Sabiduría palpable

El bien de Raúl Donaires es intangible pero palpable, es la sapiencia entendida como una forma de crear felicidad, aunque él no sea risueño. Habla pausado, transmite calma, sosiego, tranquilidad, nunca pasa nada. Nunca pasa nada. Parece haber nacido de entre la frondosa naturaleza del Perú, de la Pacha Mama, se podría asemejar a un chamán, pero joven y sin alusiones espirituales sino de la prosaica realidad. Un enlace entre los recursos de la tierra y las necesidades de los humanos.

Anda ágil por los terrenos como si se fuese amoldando el suelo a su pie, como si la faz previera sus pasos, ya sea entre las rocas de un río, entre cumbres andinas, entre los huertos, por los valles. Vaya por donde vaya, a sus 34 años, se le respeta. Los que le conocen no le llaman por su nombre, haciendo uso de los formalismos del Perú le paran por cualquier lugar y se dirigen amablemente hacia él como “ingeniero”, lo que es, ingeniero agrícola, de la tierra. Reconoce que su mente técnica, protegida siempre con una gorra de tela, tiene que complementarse con el trabajo de los antropólogos para que la ejecución de los proyectos de desarrollo en zonas complejas sea óptimo. De su discurso se desprende que ha interiorizado las ventajas del trabajo en equipo, de la riqueza definitiva de mezclar mentes humanistas y técnicas para conseguir los mejores resultados y corregir fallos.

Cuenta despacio el proceso para llevar agua a cerca de 800 personas residentes en Pataypampa, a 4.000 metros de altura. El desafío era construir una presa, instalar riego, cercar al ganado, organizar los huertos, reforestar la zona con una biodiversidad completamente destruida… Ninguna novedad, son mejoras conquistadas en otras zonas del mundo hace siglos.
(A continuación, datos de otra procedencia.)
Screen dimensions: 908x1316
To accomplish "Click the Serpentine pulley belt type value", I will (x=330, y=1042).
Más allá del desafío técnico, se enfrentaba a una sociedad masacrada por el terrorismo de Sendero Luminoso, iletrada, sumida en un fuerte bloqueo mental y físico, paralizada, ignorada por el Gobierno, sin economía.

Según detalla, los cambios en las personas y en los colectivos vienen desde dentro, analizando cada historia, cada circunstancia, cada vida. Y describe cómo se desarrolla el proyecto paulatinamente, conociendo primero que se organizan por comunidades, que muchos de los hombres están alcoholizados y son violentos, que las mujeres están silenciadas y callan los golpes. Después analiza cómo podrían mejorar, preguntándoles a ellos y ellas qué necesitan, qué quieren, qué les gusta más. Haciéndoles conscientes de que tienen sus derechos, de que pueden decidir, de que es conveniente aprender las técnicas y enseñarlas más tarde, de que deben implicarse y participar en las mejoras. Participar. Que el logro sea de ellos.
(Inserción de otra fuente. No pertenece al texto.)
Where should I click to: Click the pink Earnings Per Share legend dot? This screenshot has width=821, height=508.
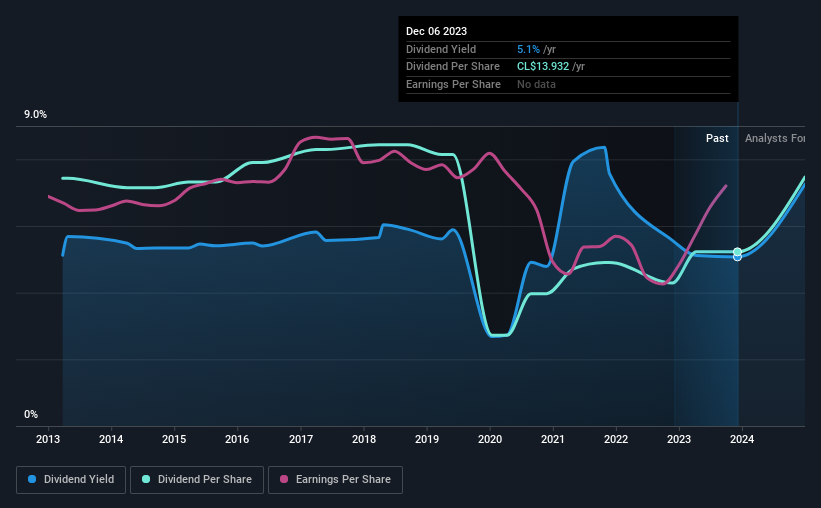[284, 479]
Él siempre está en segundo o tercer plano. Nunca, nunca, es protagonista. Comienza a contar en detalle algunas de sus experiencias prácticamente al quinto día de conocerle. Hasta el momento, conducía una ranchera como si fuese una extensión de su cuerpo, iba de un proyecto a otro y respondía de forma clara, precisa y concreta a las preguntas con un vocabulario impecable, usando palabras como “desabrida” para referirse a la carne de caballo, con la templanza suficiente para atrapar sin aspavientos y en silencio a una abeja que se quedó entre una escafandra y mi cara. Solo cumpliendo firmemente con la tarea encomendada por CEPRODER.

En esa ranchera, de pronto, un día, comenzó a contar, narrar, describir, ilustrar con palabras y expresiones la situación de las mujeres de Pataypampa. Fue la primera vez que sonrió abiertamente, y no lo hizo por sí mismo, lo hizo simulando la sonrisa de las mujeres de la zona, que gracias a los proyectos pudieron instalar una clínica odontológica para la comunidad y arreglar sus dientes faltos de calcio. Hasta el momento, no se atrevían a enseñar la dentadura por vergüenza. Sin sentimentalismos, este ingeniero sabe lo que es trabajar en un entorno duro, de injusticia enclavada y desigualdad manifiesta. Ahora ve el logro conseguido entre todos como un sueño, un ejemplo a seguir. Cambia su gesto cuando hace feliz a los demás, sabiduría palpable.